Ademais, segundo Christian Lequesne, diretor-adjunto do Centro de Estudos e de Pesquisas Internacionais, de Paris, exceto jovens desempregados, o eleitorado de Le Pen "provém sobretudo das faixas etárias mais avançadas da população", terreno propício para a disseminação de medos. Com isso, temas como a insegurança e a aversão à UE ganham força.
Assim, os eleitores de Le Pen são geralmente aposentados ou desempregados, pessoas "decepcionadas com o marasmo que tomou conta dos partidos tradicionais e da sociedade", de acordo com Anne-Marie Le Gloannec, do Centro Marc Bloch, um instituto de pesquisas situado em Berlim. "A busca pelo voto de centro provocou uma forte uniformização."
Restam, todavia, dúvidas cruciais sobre o sentimento antieuropeu: o que exatamente temem as pessoas que o nutrem e o que pode fazer o bloco europeu para combater o crescimento desse fenômeno. Este, para Josep Piqué, chanceler da Espanha -que ocupa a presidência da UE até o final de junho-, tem de ser debatido "em âmbito comunitário".
"Com frequência, a UE é confundida com a globalização, pois muitas de suas ações são relacionadas à abertura de mercados ou à diminuição de subvenções, por exemplo. Isso fornece munição a candidatos populistas, que insistem na tecla da "distância existente entre Bruxelas e Paris'", explicou Jean Chiche, do Centro de Estudo da Vida Política Francesa.
Uma prova dessa assimilação é que a integração européia não foi tratada diretamente na campanha eleitoral. "Os partidos tradicionais não tinham discutido o tema até o último domingo. Contudo, indiretamente, a UE fez parte da campanha. Afinal, muito foi dito sobre o papel da França no mundo e na Europa e sobre a globalização", apontou Le Gloannec.
Além disso, algumas decisões européias realmente afetam o cotidiano das populações -muitas vezes, negativamente. Na França, há o caso dos caçadores de um tipo de pássaro que foram proibidos de caçar porque se tratava de pássaros migratórios -e sua morte prejudicava o ecossistema de uma região da Espanha. No Reino Unido, os pecuaristas não gostaram nada de ter de sacrificar seus animais suspeitos de ter contraído o mal da vaca louca.

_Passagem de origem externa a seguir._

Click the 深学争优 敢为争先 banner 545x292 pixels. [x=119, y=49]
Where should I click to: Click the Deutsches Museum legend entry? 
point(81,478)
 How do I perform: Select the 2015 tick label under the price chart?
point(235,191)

Mesmo assim, para Lequesne, muitos eleitores de Le Pen não conhecem o impacto que a saída da França da UE, como preconiza o candidato, teria sobre sua economia. "As pessoas nem imaginam os danos que essa medida acarretaria. Por exemplo, os agricultores deixariam de receber fundos da Política Agrícola Comum e ficariam fragilizados ante a concorrência externa", analisou.

Déficit democrático
É irrefutável que o bloco europeu sofre um déficit democrático. Afinal, a maior parte de suas decisões relevantes é tomada por membros dos Executivos nacionais. "O principal órgão decisório da UE é o Conselho de Ministros, que, obviamente, é composto pelos ministros de cada país. Outra instituição de peso é a Comissão Européia, cujos membros também não são eleitos de modo direto", indicou Le Gloannec.
"Assim, é preciso que esse déficit democrático seja debatido na Convenção sobre o Futuro da Europa, que definirá o formato do bloco após sua expansão para o leste do continente. Senão os políticos populistas continuarão a dizer que Bruxelas só atrapalha a vida dos cidadãos", acrescentou. Anteontem, o presidente da Comissão Européia, Romano Prodi, afirmou que a crise francesa era um "choque necessário".

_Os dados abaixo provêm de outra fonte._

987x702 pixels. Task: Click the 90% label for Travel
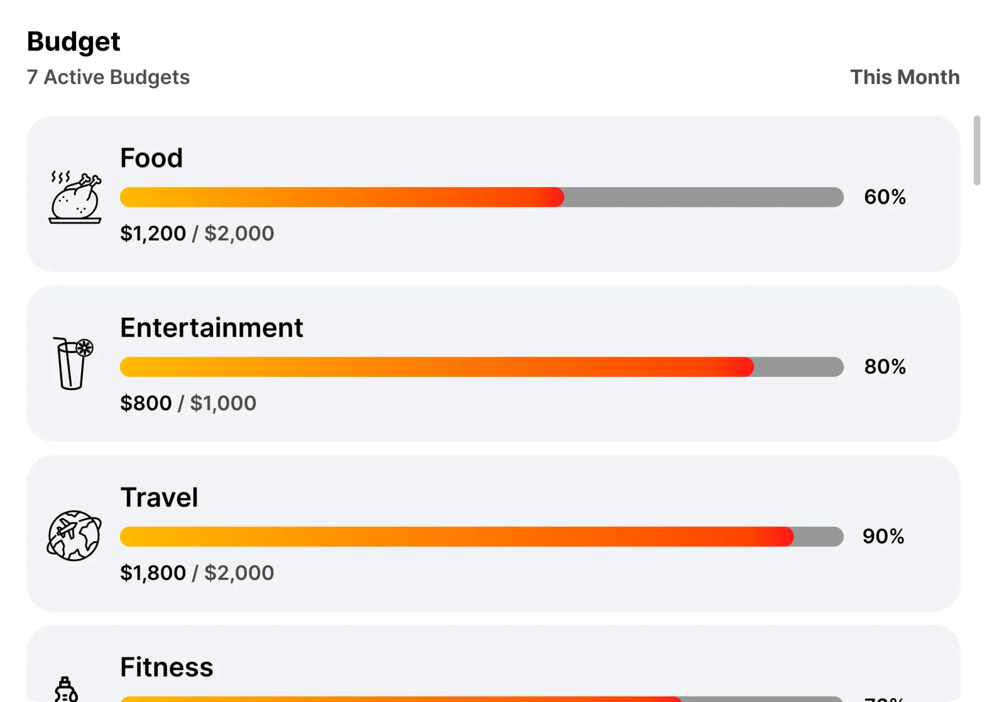pyautogui.click(x=883, y=536)
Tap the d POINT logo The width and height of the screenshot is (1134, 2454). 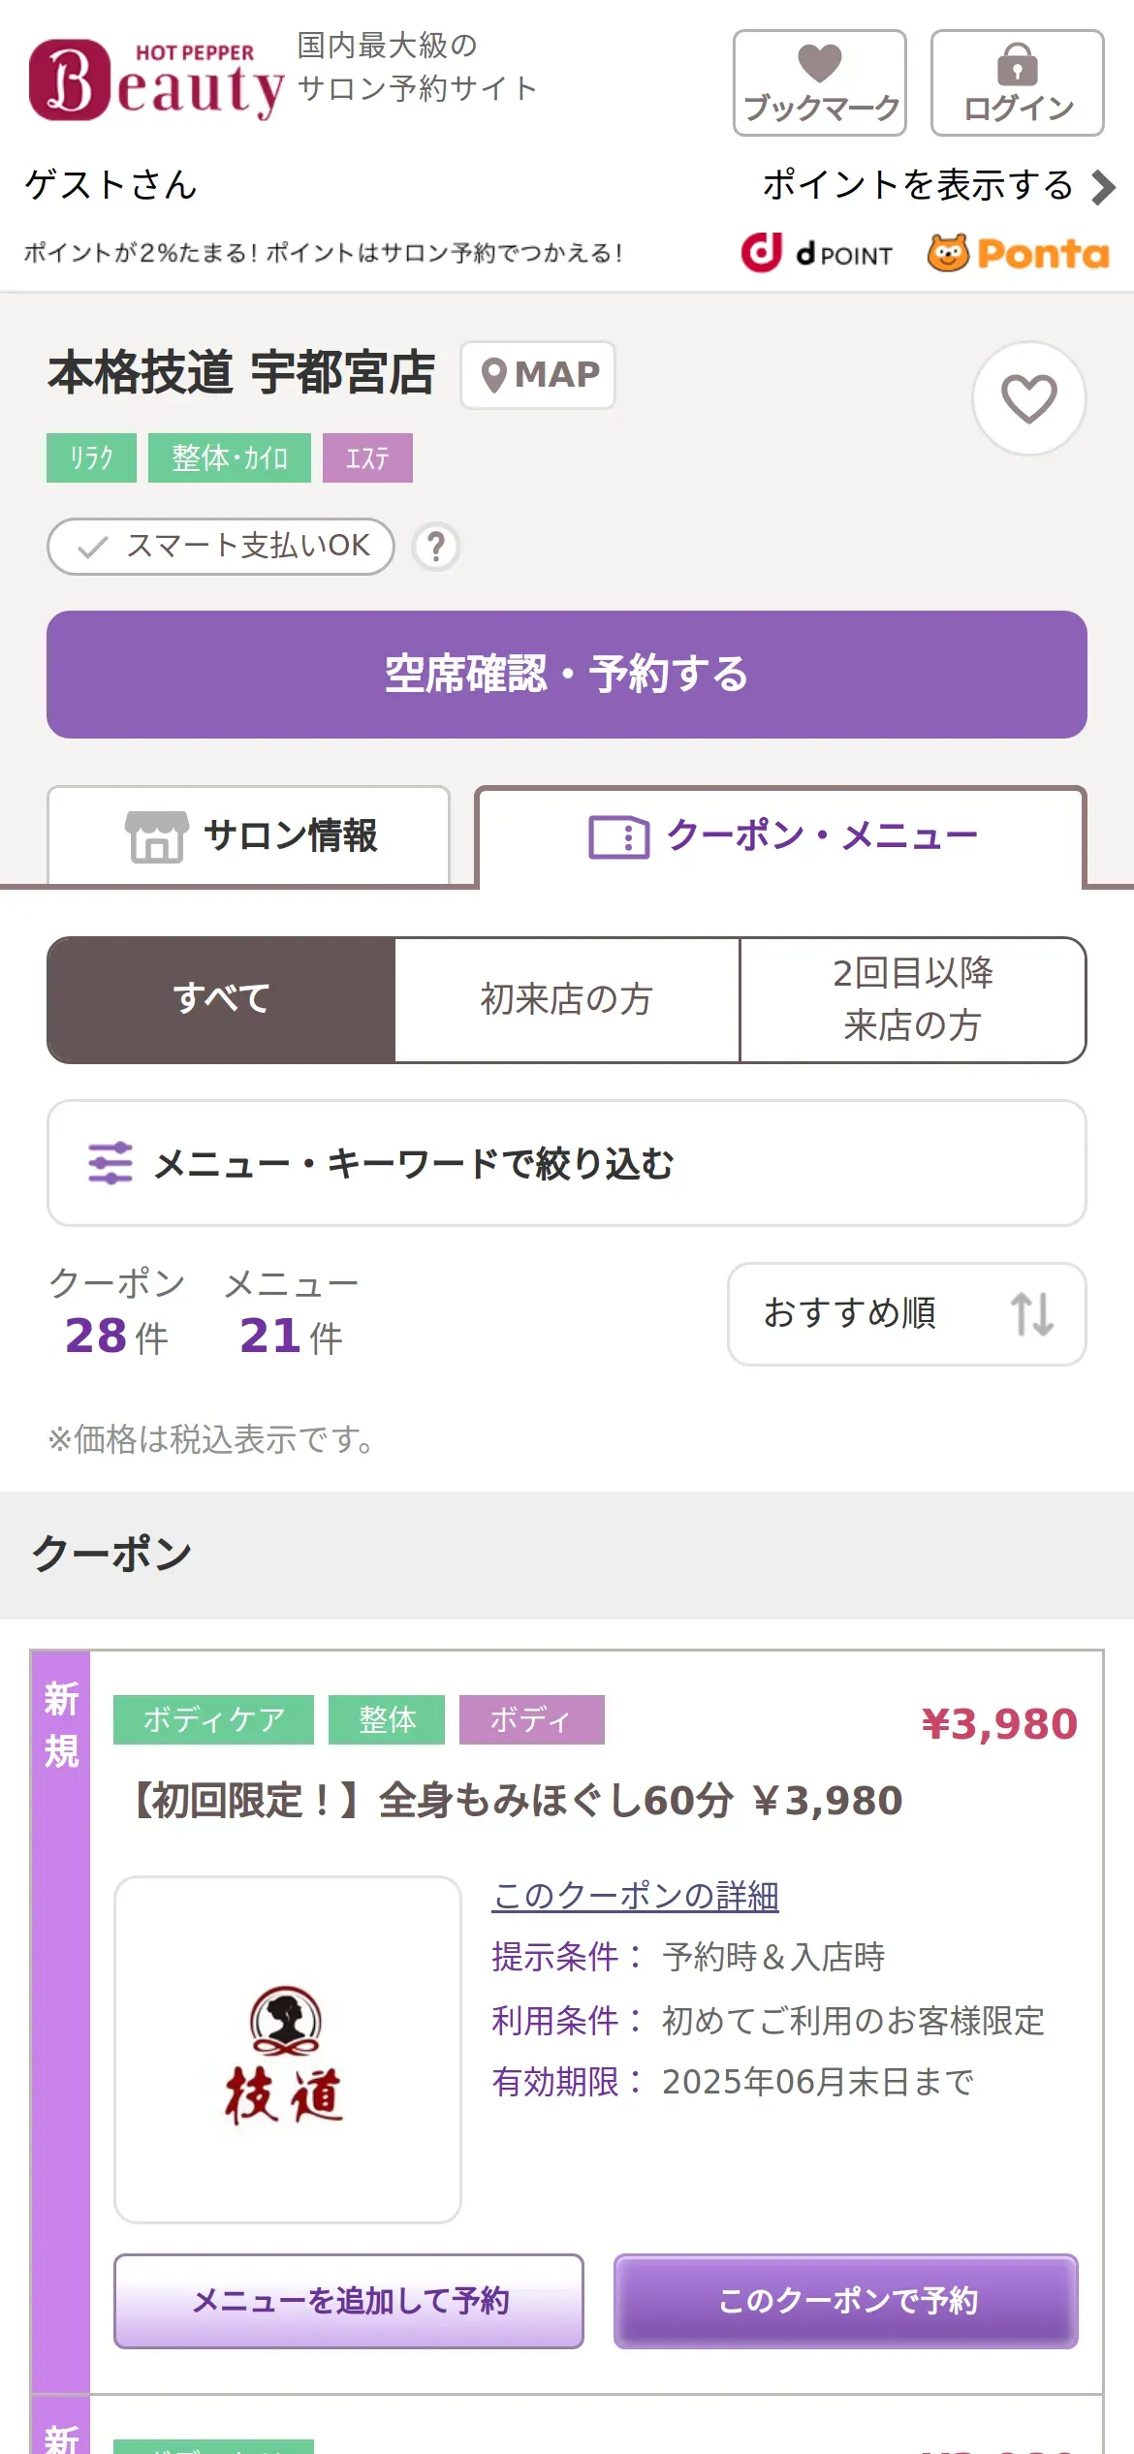[x=816, y=253]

Para Lequesne, a classe política tradicional também é responsável pelo uso do sentimento antieuropeu pelos extremistas. "Ninguém fala bem da UE. O sucesso da introdução do euro, por exemplo, quase não foi mencionado pelos candidatos "democráticos". Esse erro permitiu que uma visão distorcida da UE fosse propagada."
Em vários países europeus, esse quadro preocupa, já que partidos de extrema direita têm encontrado respaldo popular e, portanto, obtido vitórias eleitorais. A Áustria e a Itália, por exemplo, contam com extremistas anti-UE em suas coalizões governamentais.